I think if we do not now think about how to achieve that decentralized structure we might be too late. Because we need oil to make the switch, and when we wait until oil prices rise exorbitantly the only ones being able to make the switch for us will be the centralized powers. And they will then make sure that they stay central powers after the switch. We will have to take control of our own switch.
So what do we need after oil?
We need equipment for making hydrogen out of water using sustainable energy sources, and we need fuel cells to turn hydrogen and oxygen into water again and releasing the same amount of energy. We need that equipment to be simple, affordable and robust.
Robust in that it can use rainwater, or filtered surfacewater, and not needs treated or purified water. Robust in that it can use air as oxygen source, and not need liquid oxygen or such. We need it that robust, for it to be self-contained, otherwise we would need a third party to supply the ingredients. Tapwater is a scarce resource for instance, even we in the west flush liters of it down the drain every time we use the toilet.

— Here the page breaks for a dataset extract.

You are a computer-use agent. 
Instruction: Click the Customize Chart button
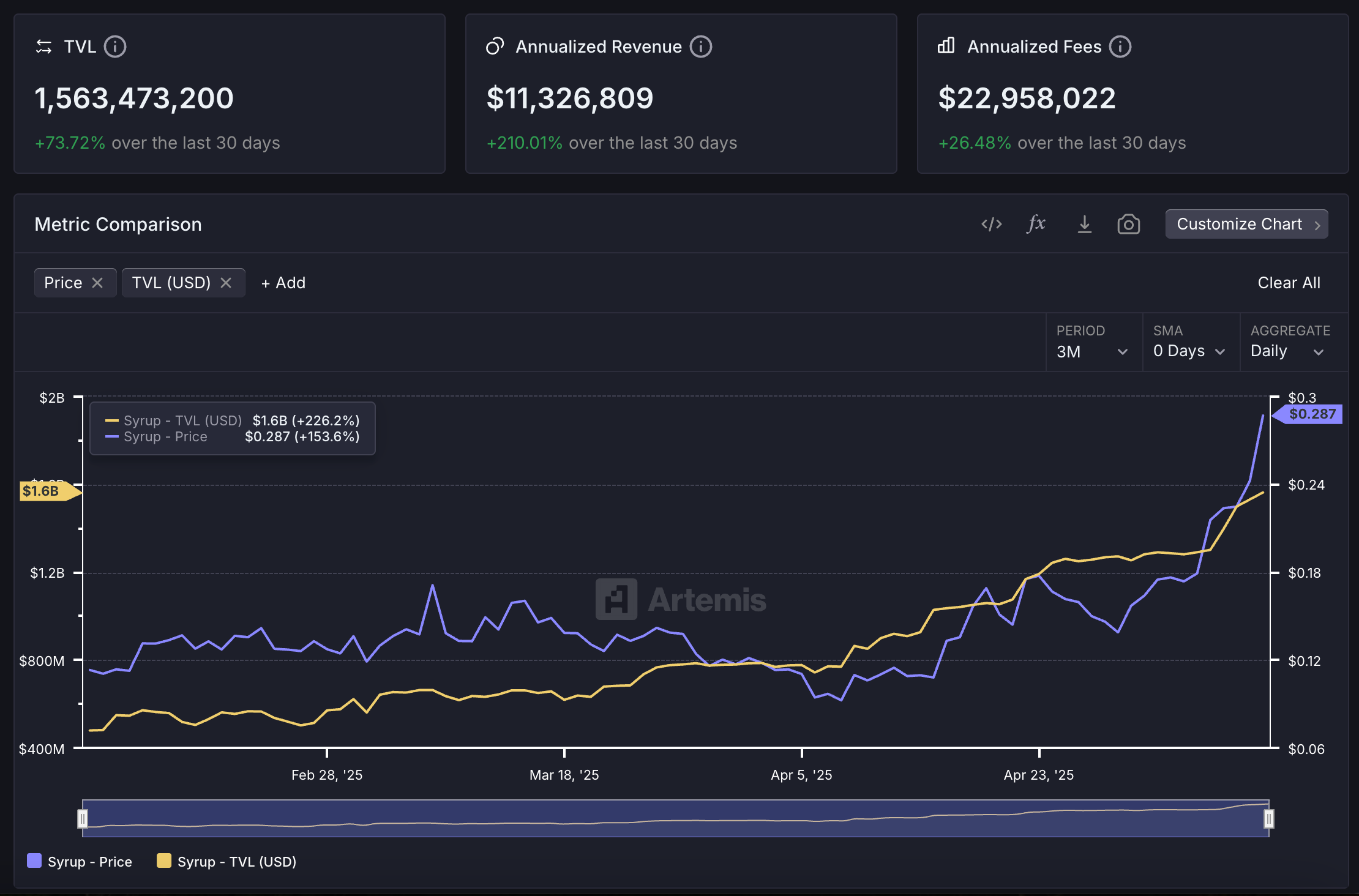pyautogui.click(x=1246, y=224)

Once we have that equipment available we can start thinking about sharing the surplus. Build our own micro-grids to supply the neighbourhood, or sell it back to the mains.
This all leads to the biggest question:
How far off are we from such equipment becoming available? And if we are very far off, what does it take to bring it about sooner and faster?
And once again, we need it not at the time the oil really runs out (which probably is still a pretty long time away), we need before the oil-prices go through the roof, so within a few years as we probably are already on, or racing towards Hubbert’s Peak.
I don’t know the answer to that. But somebody probably will. Time to google!